Tra le previsioni che suscitano maggiore interesse per gli esperti di diritto e di sicurezza informatica, la Direttiva NIS2 e il decreto legislativo 138/2024 introducono nuove disposizioni che coinvolgono direttamente gli organi direttivi delle aziende essenziali e importanti nella protezione delle informazioni. Questo significa che chi occupa posizioni di vertice non può più delegare completamente la responsabilità della sicurezza informatica, ma deve occuparsene in prima persona.

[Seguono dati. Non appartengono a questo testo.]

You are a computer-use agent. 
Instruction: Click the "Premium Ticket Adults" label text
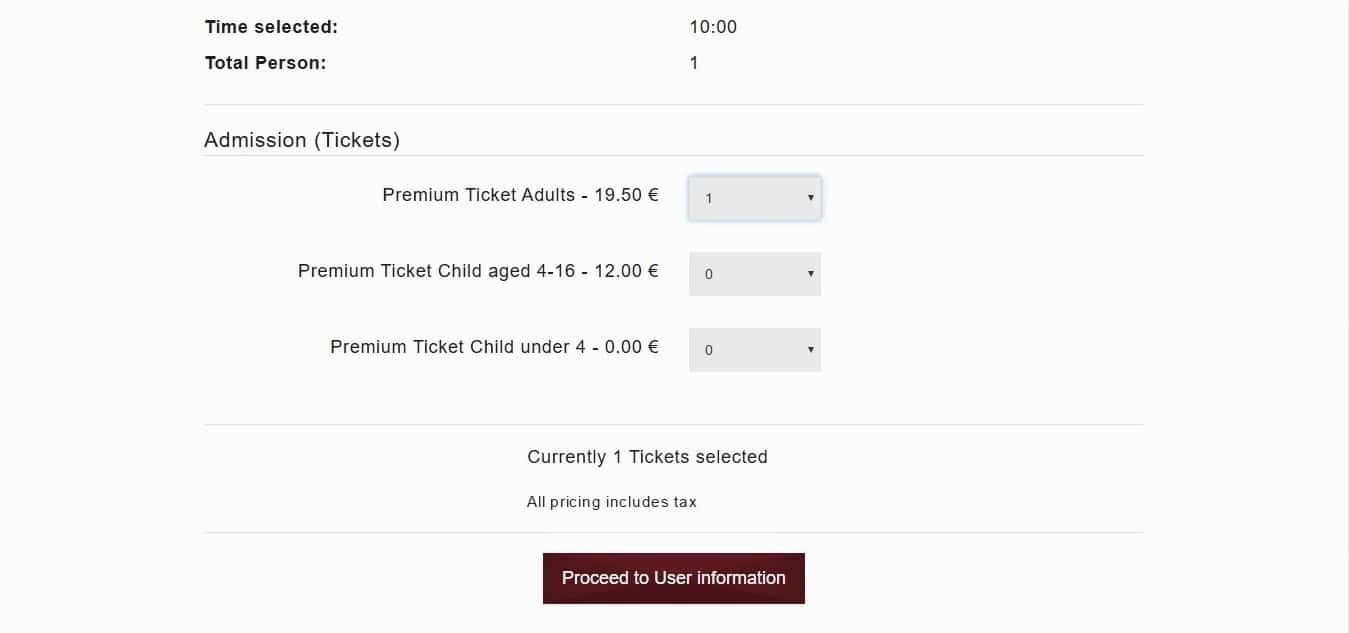(x=478, y=195)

Responsabilità diretta degli organi direttivi: perché è importante

Per chi ha seguito le discussioni in ambito europeo, si è reso evidente che fosse necessario attribuire una responsabilità chiara e diretta ai vertici delle organizzazioni considerate essenziali o importanti come previsto dalla Direttiva NIS2. Questa esigenza nasce dall’aumento costante delle minacce informatiche e dalla crescente dipendenza dal digitale a livello globale.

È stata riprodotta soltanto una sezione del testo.